Historian, David Thompson, wrote an essay in 1990 about the scholarship surrounding the New Zealand welfare state. He described it as uncritical, laudatory, containing a distinct left-wing bias, overwhelmingly political, naive, riddled with jargon. About the available critiques he wrote;
The superficial, shadow-boxing nature of many of these critiques should also be noted. At one level they are valid and trenchant counterblasts to the more familiar litanies of increase and success. At a deeper level, however, they stem from and serve to reinforce widely shared assumptions about the correct and inevitable nature of the welfare state. What is criticised is not the welfare state itself, but the failure to make ours more of a welfare state - more munificent, more redistributive, more dominant. Evidence of failure does not lead to a querying of the goals and ideals of the welfare state, or a search for other ways of organising a modern society. New Zealand lacks, perhaps most strikingly by contrast with North America, a parallel scholarship built on opposition to the welfare state. It is possible to oppose the welfare state in important aspects and yet be human, civilised and thoughtful, though one might doubt it reading the New Zealand literature. If one of the duties of scholars is to keep alive and develop alternative, unfashionable modes of thought, then it must be said that our intellectual traditions have been impoverished by an unwillingness or inability to reflect upon core assumptions - in short, to question ourselves.
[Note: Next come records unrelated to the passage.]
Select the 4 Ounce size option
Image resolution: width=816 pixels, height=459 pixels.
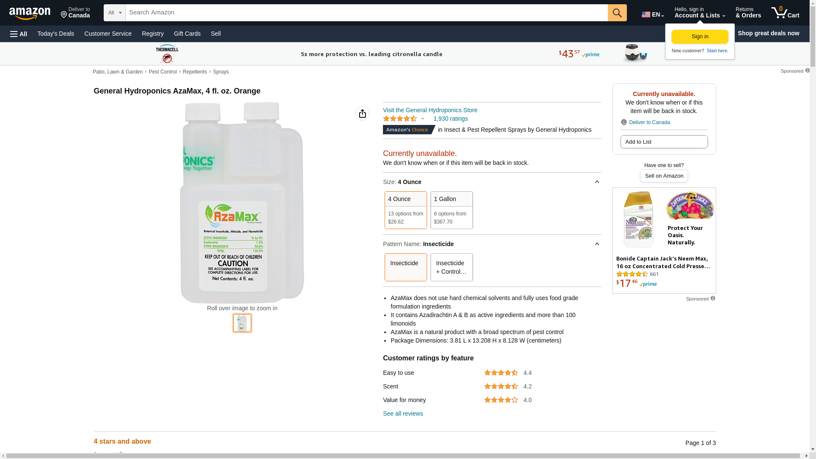pos(405,210)
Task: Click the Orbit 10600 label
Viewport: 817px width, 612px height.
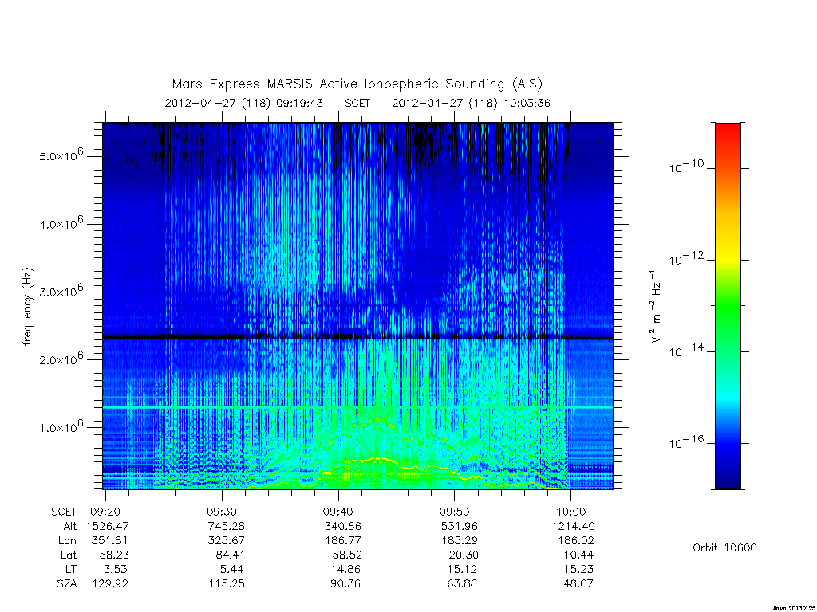Action: click(x=724, y=547)
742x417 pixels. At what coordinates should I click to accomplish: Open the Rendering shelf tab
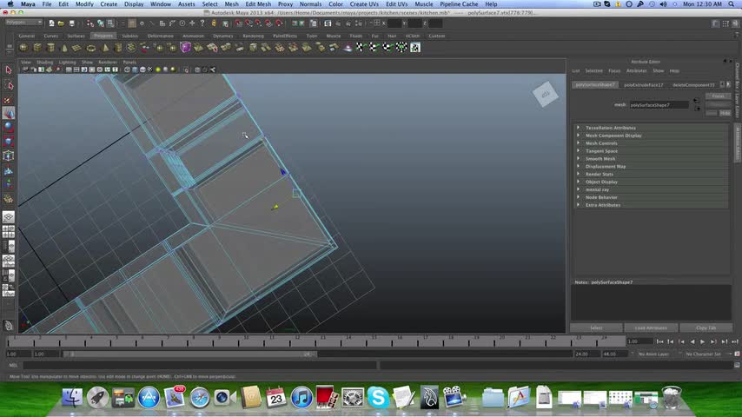[x=253, y=36]
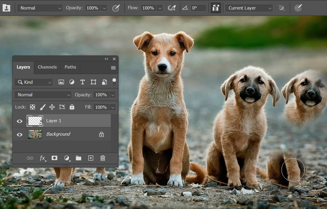Hide the Background layer visibility eye
327x209 pixels.
tap(20, 134)
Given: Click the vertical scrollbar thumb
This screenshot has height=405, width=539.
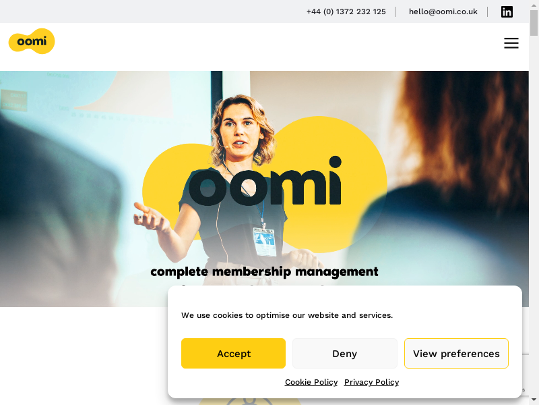Looking at the screenshot, I should (x=534, y=23).
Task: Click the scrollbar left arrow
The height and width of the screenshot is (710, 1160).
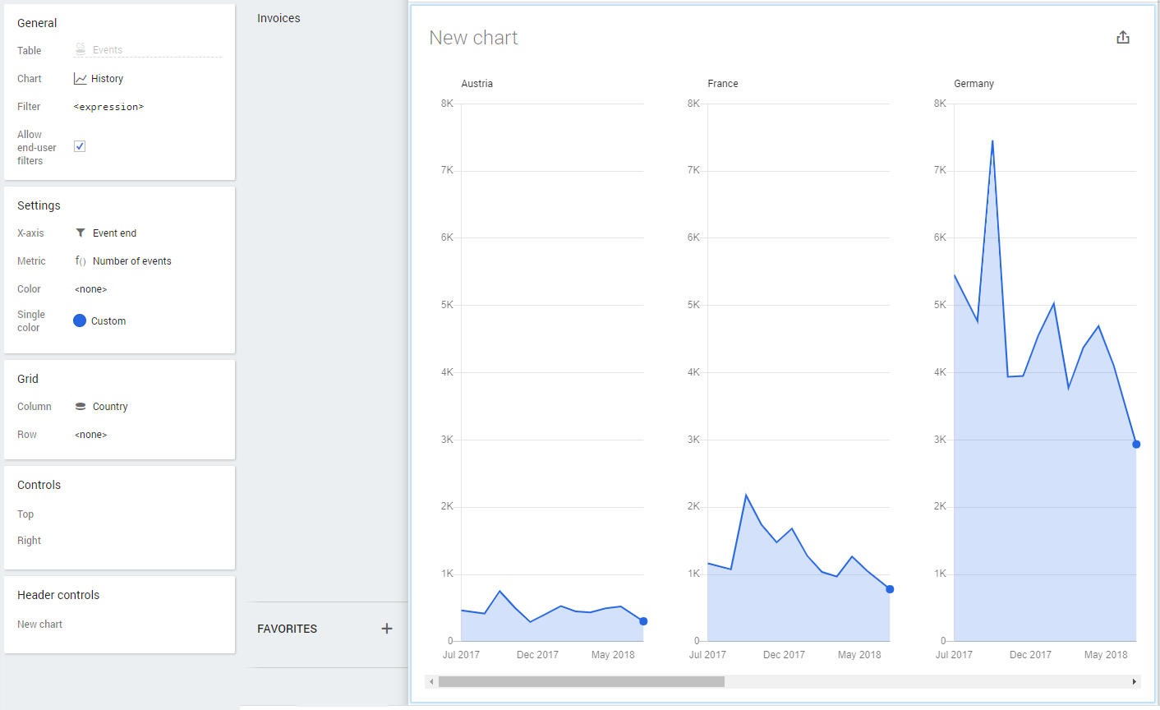Action: (431, 681)
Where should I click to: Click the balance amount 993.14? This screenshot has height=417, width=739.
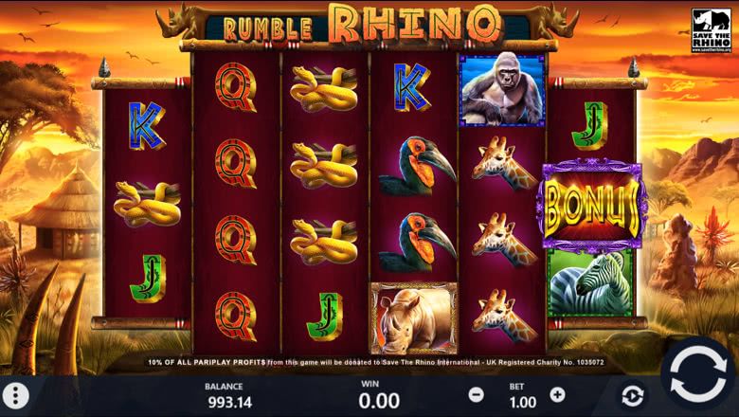(x=230, y=402)
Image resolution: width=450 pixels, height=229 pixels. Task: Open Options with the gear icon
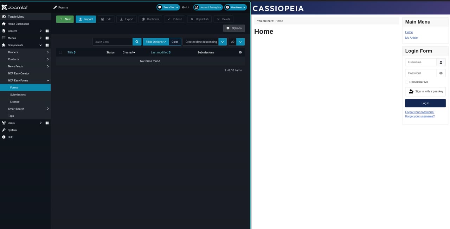[234, 28]
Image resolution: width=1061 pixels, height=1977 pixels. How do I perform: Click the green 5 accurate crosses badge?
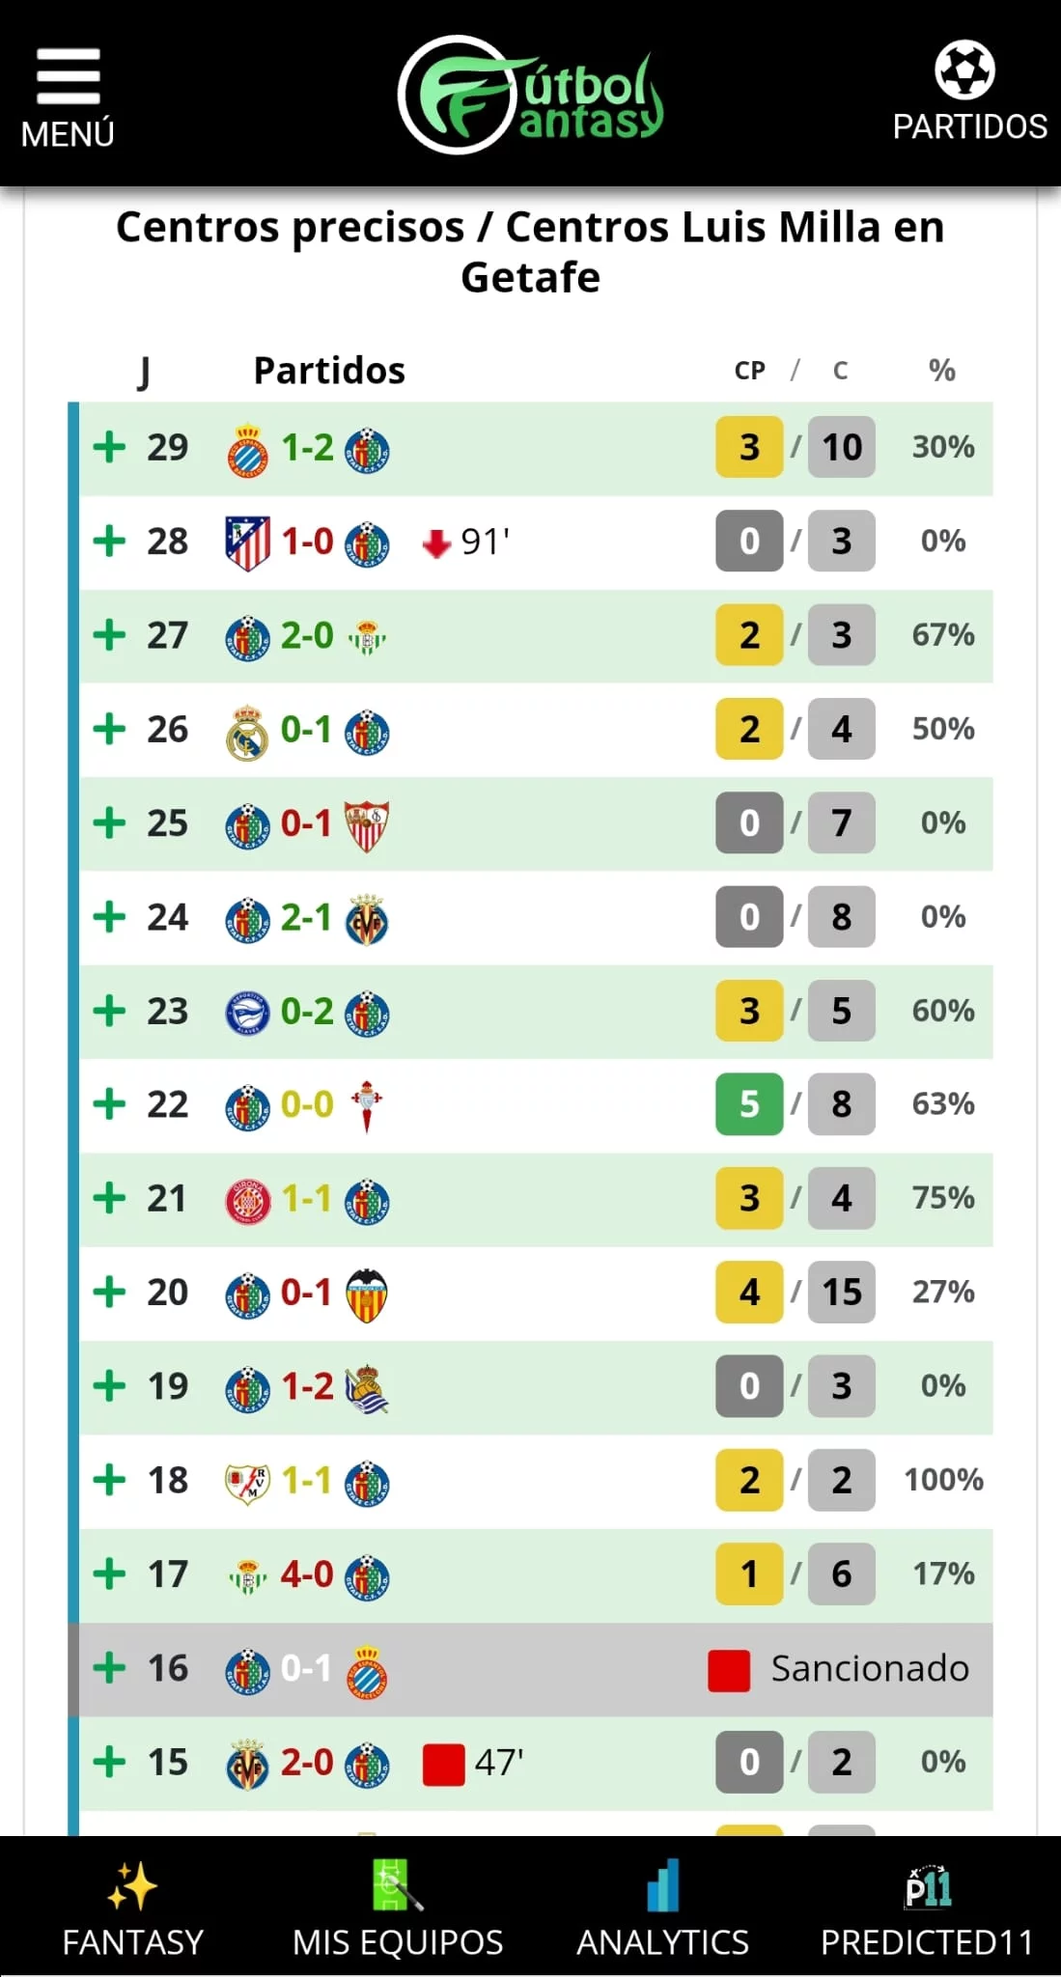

And really, not much has changed.
A couple of books that criticised the welfare system were published by the NZ Business Roundtable during the 1990s, but neither were by New Zealand writers. This century, now nearly nine years old, has seen a continuation of dominance by left-leaning academia and policy analysts whose criticism of the welfare state extends only as far as changing delivery mechanisms, levels and targets. Margaret McClure's extensive work spanning one hundred years of social security is a mine of useful information but her language is full of loathing for private charity. Her approval of the welfare state is signalled in the title of her work,
A Civilised Community.
The reform landscape is barren. There is absolutely nothing that would indicate National wants to have a debate about "the way a modern society organises itself." What will it take to break the uncritical bias towards the welfare state?
Or, is it already broken and just not reflected among the lofty elites, political leaders and sentinel civil servants?